Em 19 segundos, foram falhas suas tentativas de tentar parar o mundo.
Em 19 segundos, a pista chegou ao fim, e só lhe restou o muro.
Em 19 segundos, não lhe foi possível rever tristezas e alegrias: uma filha, uma mulher, um bate-papo com os amigos. Uma briga chata, o trabalho quase escravo, sua ausência na vida.
Em 19 segundos, nenhuma despedida.
Em 19 segundos, apenas a certeza do muro - ou do abismo.
18, 17, 16... sem freios, sem controle, a pista que chega ao fim
10, 9, 8... o desespero, a tentativa vã de controlar a máquina
4, 3, 2... a certeza da morte, os gritos
... o fim.

Eles não viram quão tristes as tentativas de explorar politicamente suas próprias mortes.
Eles não viram seu desespero exposto aos olhos do mundo inteiro, sob a justificativa de investigação.
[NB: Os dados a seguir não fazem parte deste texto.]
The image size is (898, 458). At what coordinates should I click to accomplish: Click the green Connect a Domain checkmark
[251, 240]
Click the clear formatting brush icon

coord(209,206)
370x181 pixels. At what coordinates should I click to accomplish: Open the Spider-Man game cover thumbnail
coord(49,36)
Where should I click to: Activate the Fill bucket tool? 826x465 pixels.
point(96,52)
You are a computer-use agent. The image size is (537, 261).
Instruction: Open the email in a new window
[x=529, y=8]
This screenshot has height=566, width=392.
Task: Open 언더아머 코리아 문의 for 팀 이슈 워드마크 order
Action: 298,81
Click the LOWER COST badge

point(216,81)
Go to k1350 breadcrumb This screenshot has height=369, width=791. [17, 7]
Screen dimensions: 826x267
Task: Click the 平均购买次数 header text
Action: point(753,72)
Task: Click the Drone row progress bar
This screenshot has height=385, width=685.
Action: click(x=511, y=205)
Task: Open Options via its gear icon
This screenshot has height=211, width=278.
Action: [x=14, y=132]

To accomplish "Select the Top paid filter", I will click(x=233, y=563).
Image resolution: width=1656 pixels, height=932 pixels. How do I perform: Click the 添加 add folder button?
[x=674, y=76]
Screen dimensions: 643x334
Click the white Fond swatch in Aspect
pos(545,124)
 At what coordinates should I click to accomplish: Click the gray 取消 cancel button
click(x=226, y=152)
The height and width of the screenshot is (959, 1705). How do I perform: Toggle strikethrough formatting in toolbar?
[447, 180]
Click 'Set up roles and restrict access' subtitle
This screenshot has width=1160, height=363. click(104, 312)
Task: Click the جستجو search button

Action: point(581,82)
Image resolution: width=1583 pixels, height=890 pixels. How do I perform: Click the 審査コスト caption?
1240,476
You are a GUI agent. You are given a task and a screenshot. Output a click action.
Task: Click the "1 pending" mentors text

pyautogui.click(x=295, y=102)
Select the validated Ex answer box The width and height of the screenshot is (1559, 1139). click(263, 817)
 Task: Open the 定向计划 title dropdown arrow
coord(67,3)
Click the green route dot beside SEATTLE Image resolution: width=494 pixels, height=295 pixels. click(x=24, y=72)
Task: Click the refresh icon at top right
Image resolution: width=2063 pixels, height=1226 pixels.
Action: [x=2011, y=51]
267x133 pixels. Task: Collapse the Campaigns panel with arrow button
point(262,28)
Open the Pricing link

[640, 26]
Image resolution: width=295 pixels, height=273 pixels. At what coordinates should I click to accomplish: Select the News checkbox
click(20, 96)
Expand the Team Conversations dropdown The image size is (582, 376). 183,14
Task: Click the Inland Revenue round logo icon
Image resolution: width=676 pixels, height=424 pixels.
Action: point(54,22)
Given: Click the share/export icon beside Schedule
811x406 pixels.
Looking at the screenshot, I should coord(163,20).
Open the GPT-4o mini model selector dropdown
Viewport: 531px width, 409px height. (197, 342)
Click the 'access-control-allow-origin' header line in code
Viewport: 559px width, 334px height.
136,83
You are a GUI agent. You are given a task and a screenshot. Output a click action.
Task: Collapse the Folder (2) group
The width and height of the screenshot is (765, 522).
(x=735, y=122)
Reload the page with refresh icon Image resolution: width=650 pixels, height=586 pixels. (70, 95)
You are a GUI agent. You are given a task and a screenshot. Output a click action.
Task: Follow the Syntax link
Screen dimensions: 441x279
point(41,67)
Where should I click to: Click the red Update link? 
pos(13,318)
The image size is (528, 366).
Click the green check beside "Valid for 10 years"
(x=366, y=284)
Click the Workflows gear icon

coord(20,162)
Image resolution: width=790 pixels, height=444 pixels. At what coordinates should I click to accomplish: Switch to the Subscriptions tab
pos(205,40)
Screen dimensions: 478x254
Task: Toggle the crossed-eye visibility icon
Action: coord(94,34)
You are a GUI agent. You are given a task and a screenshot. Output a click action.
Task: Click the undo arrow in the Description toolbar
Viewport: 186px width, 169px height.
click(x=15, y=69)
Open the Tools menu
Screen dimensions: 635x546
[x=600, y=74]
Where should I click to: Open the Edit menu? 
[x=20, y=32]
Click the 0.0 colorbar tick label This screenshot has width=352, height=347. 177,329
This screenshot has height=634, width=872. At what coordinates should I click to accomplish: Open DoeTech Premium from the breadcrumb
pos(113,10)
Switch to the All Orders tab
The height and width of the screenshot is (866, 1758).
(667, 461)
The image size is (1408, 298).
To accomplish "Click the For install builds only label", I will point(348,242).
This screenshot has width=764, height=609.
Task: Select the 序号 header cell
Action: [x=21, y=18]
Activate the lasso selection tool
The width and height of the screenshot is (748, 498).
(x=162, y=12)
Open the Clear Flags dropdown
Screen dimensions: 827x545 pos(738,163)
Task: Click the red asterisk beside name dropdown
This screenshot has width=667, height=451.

Viveram para voar. Sem descanso. Sem trégua. Horas e horas de vôo.
Viveram para garantir os lucros incessantes de seus patrões.

Outros voavam com eles. Mas nenhum tinha consigo as rédeas da morte. Nenhum tinha consigo este cavalo indomável, açoitado pela ganância das empresas aéreas.

Este meu escrito é para Kleyber Lima e Henrique Stephanini, piloto e co-piloto do avião da TAM que explodiu no dia 17 de julho.